RECORDS FOR THIS EXERCISE:
____

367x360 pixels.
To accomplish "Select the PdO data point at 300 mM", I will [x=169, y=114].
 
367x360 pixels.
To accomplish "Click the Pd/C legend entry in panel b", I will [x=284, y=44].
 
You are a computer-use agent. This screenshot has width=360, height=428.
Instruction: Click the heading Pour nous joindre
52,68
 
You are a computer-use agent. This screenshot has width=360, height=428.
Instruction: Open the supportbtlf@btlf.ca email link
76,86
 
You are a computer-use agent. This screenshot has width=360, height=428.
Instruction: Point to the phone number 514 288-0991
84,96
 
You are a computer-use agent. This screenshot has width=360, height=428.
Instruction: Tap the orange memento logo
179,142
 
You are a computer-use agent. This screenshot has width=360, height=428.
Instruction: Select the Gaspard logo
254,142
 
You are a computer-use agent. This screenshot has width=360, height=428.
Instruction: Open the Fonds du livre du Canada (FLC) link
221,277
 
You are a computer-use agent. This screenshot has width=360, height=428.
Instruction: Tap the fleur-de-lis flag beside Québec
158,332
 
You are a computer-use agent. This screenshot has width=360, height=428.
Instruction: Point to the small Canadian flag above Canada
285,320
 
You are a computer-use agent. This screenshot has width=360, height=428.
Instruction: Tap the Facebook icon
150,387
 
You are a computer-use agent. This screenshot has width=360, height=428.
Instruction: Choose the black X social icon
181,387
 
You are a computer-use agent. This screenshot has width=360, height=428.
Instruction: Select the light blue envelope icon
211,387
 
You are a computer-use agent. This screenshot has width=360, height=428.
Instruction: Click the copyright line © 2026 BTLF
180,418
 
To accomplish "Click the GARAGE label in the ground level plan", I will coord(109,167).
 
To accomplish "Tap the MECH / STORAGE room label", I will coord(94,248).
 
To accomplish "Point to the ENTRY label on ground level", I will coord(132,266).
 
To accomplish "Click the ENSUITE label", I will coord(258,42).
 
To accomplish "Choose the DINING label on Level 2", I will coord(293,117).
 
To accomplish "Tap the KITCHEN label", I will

____

WHAT THIS TASK INVOLVES: Starting at the line that contains "I will coord(109,167)." and stopping after the last of the entries, write those lines out again, swapping "label" for "tag" and changing nothing else.

TASK RESPONSE:
To accomplish "Click the GARAGE tag in the ground level plan", I will coord(109,167).
 
To accomplish "Tap the MECH / STORAGE room tag", I will coord(94,248).
 
To accomplish "Point to the ENTRY tag on ground level", I will coord(132,266).
 
To accomplish "Click the ENSUITE tag", I will coord(258,42).
 
To accomplish "Choose the DINING tag on Level 2", I will coord(293,117).
 
To accomplish "Tap the KITCHEN tag", I will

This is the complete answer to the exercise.